What to do ::
- 1) From the personal account of psychosis and recovery, write out the passage from "I was a middle" up to and including "World War Two.".
- 2) In the personal account of psychosis and recovery, how long did the writer stay in the psychiatric ward at Hornsby Hospital?

When I was 19 years old in the second year of my law degree, I had a severe psychosis. It came on during the annual National Union of Students Conference — a gathering of the student movement. On return I was rushed to the psychiatric ward at Hornsby Hospital. I stayed there for 2 months.
I was a middle class kid. I’d grown up in a progressive family and I had been schooled in questions of justice by my grandmother, who had grown up in England during the Depression and World War Two.
My time in hospital was riddled with contradictions. It was traumatic. I am still haunted by some of the aggressive interactions I had with security staff, and the fear I felt being followed down hospital corridors by an older male patient. I was presented with a bleak future too; the doctors told my parents I would never recover.
But there was also beauty. In the acute ward — days after arriving — I met a nurse who looked like Mike Carlton, who (for the non-Australian and/or young people in the audience), was a high profile radio presenter. In my manic state, I assumed that “Mike Carlton” was there to talk to me. I talked with him for days. Never did Jeff Green — the name of the nurse — ever bother to correct me. He just made me feel safe.
Even before I went to hospital I had begun to doubt if I wanted to be a lawyer. But as I slowly recovered, over months and years, I was convinced that I wanted something else. Crisis and recovery produced a metamorphosis. Since that time — 24 years ago — I have pursued social change as my vocation.

[Records from a data collection]
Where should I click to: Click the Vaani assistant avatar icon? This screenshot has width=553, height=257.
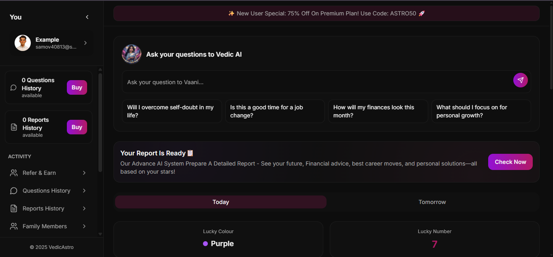(131, 54)
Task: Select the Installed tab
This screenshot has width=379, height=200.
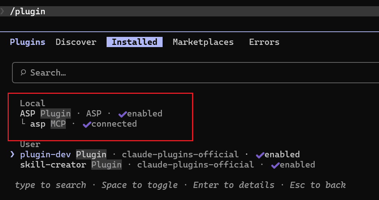Action: [x=134, y=42]
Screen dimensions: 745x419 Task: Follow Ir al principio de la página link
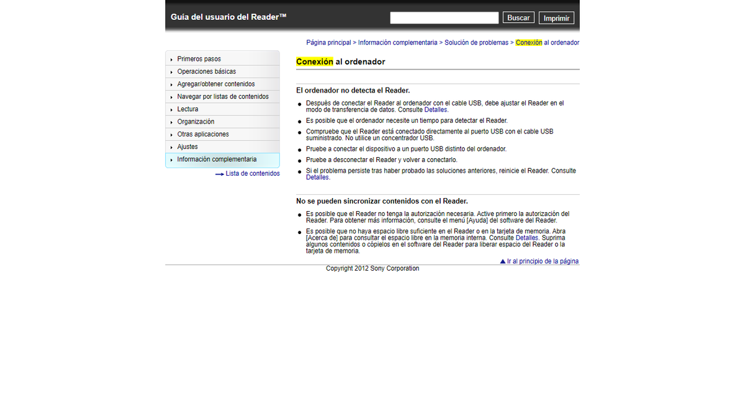coord(543,261)
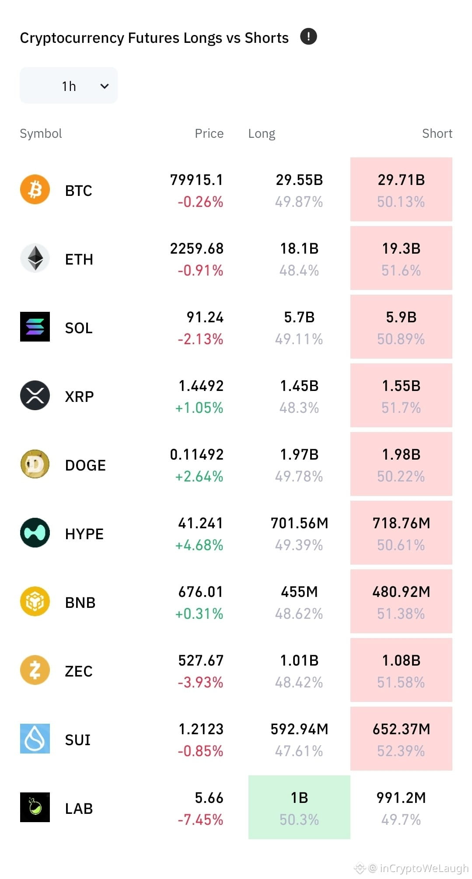Open the 1h timeframe dropdown
Screen dimensions: 472x879
(69, 86)
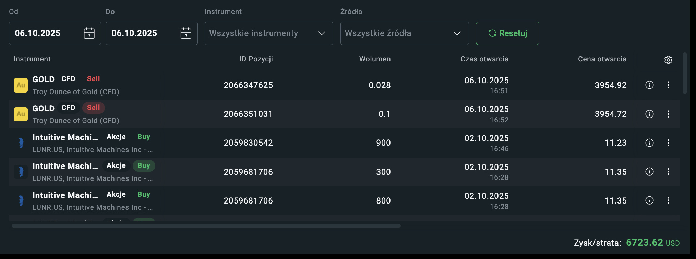Sort by the Wolumen column header
Viewport: 696px width, 259px height.
tap(375, 59)
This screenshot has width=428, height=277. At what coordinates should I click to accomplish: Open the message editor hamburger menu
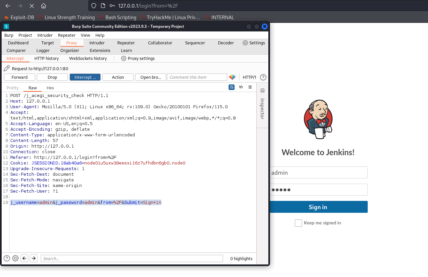point(250,87)
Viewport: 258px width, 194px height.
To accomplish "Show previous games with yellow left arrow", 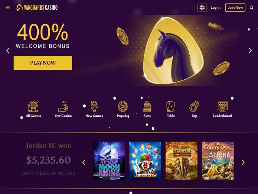I will [x=84, y=162].
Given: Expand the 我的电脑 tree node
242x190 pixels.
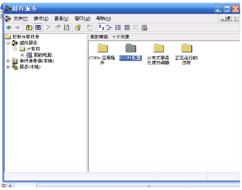Looking at the screenshot, I should pos(22,55).
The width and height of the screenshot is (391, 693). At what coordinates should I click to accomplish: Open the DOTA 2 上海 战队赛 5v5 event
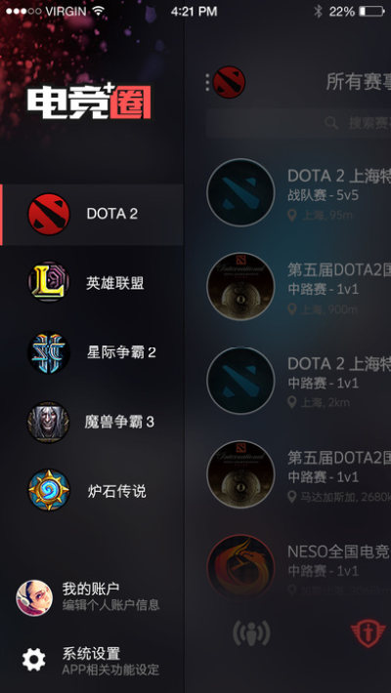tap(299, 192)
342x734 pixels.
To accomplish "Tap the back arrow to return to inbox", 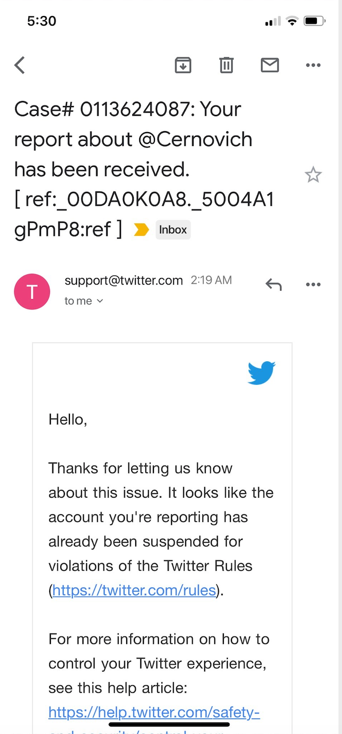I will click(20, 65).
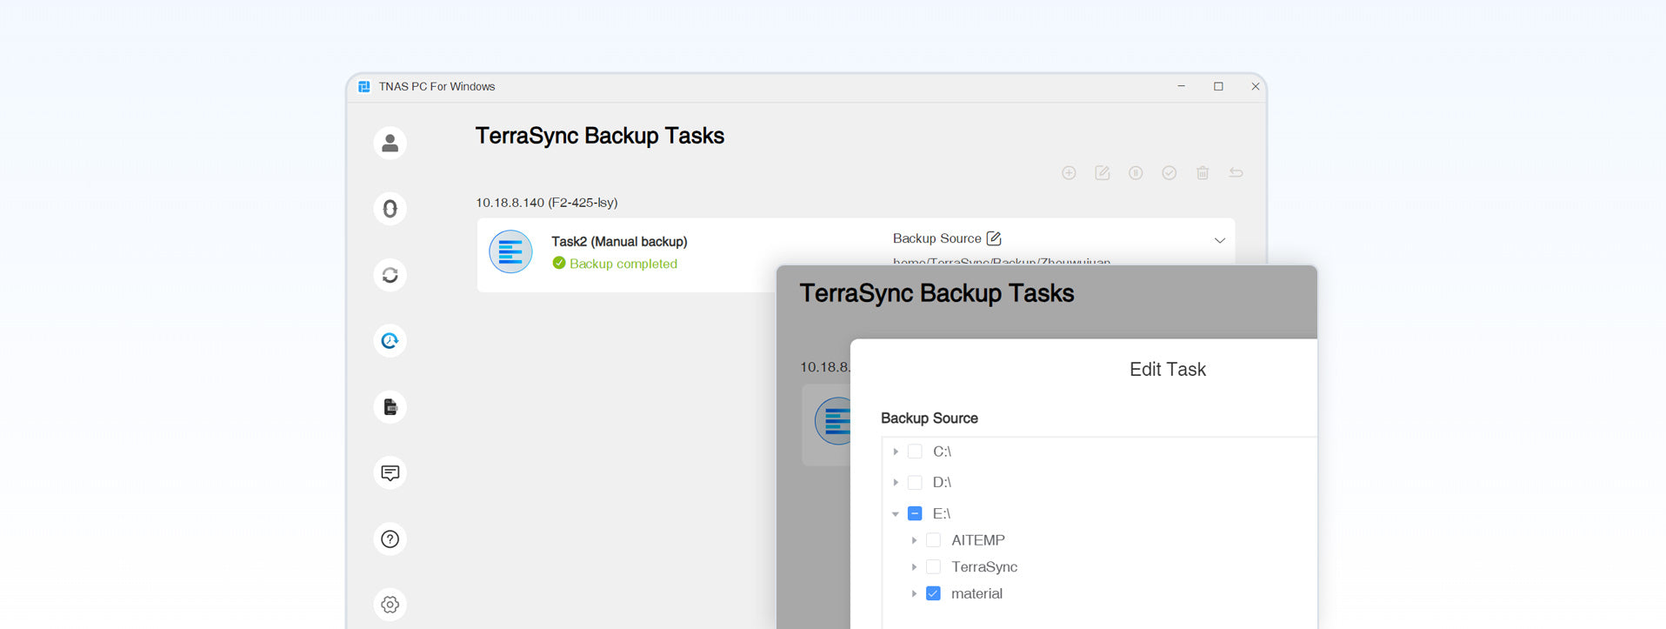Click the return arrow toolbar icon

pyautogui.click(x=1236, y=173)
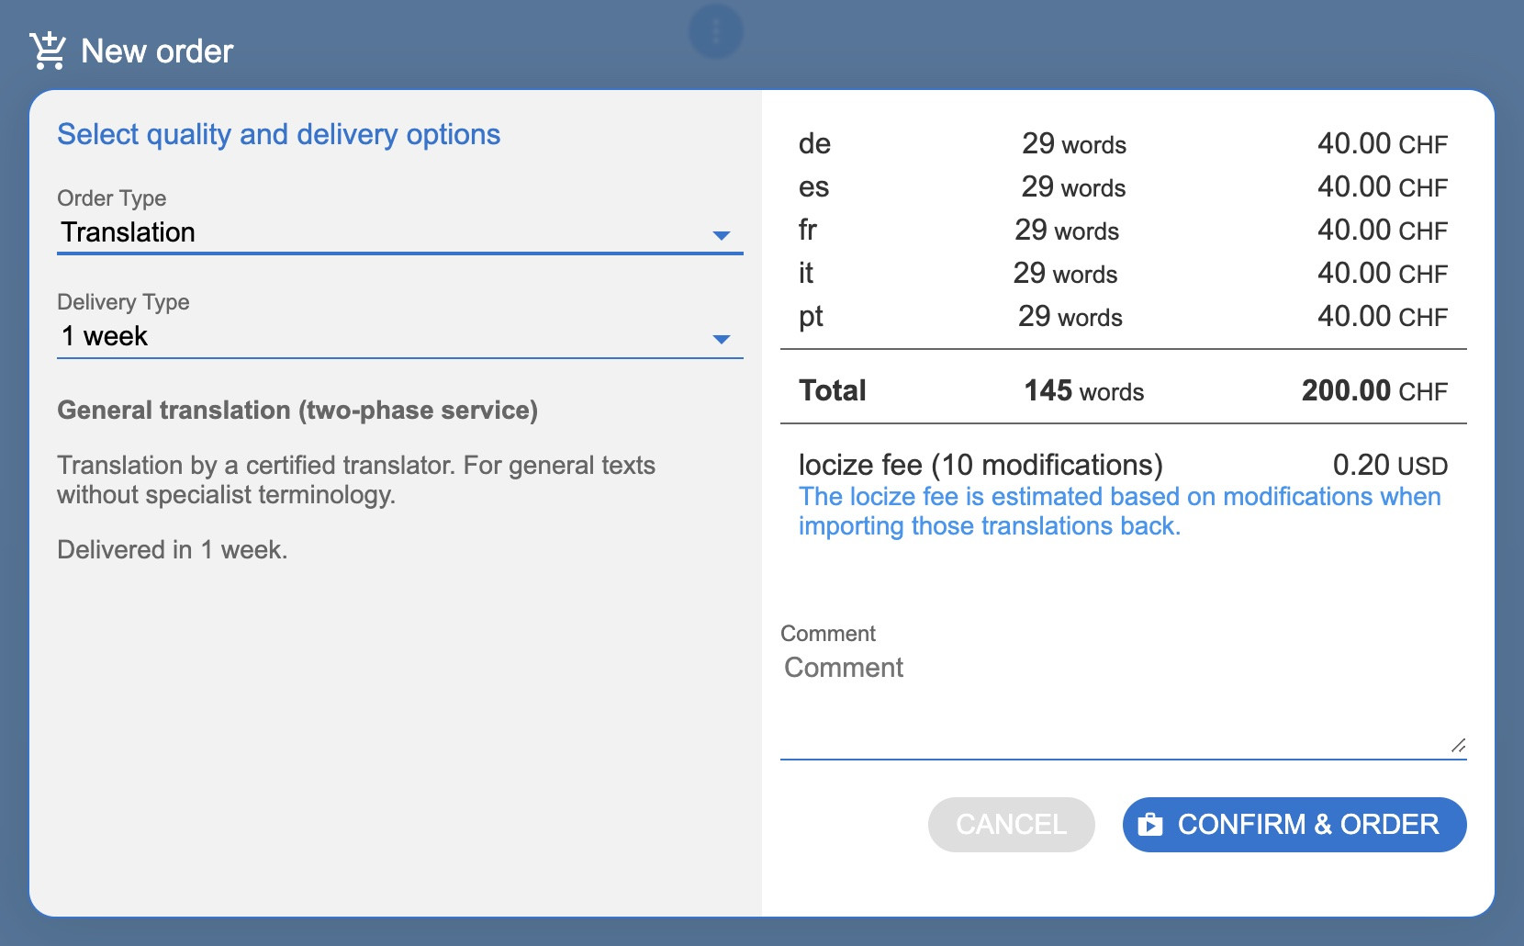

Answers per task ::
- 1)
I was a middle class kid. I’d grown up in a progressive family and I had been schooled in questions of justice by my grandmother, who had grown up in England during the Depression and World War Two.

- 2) Two months.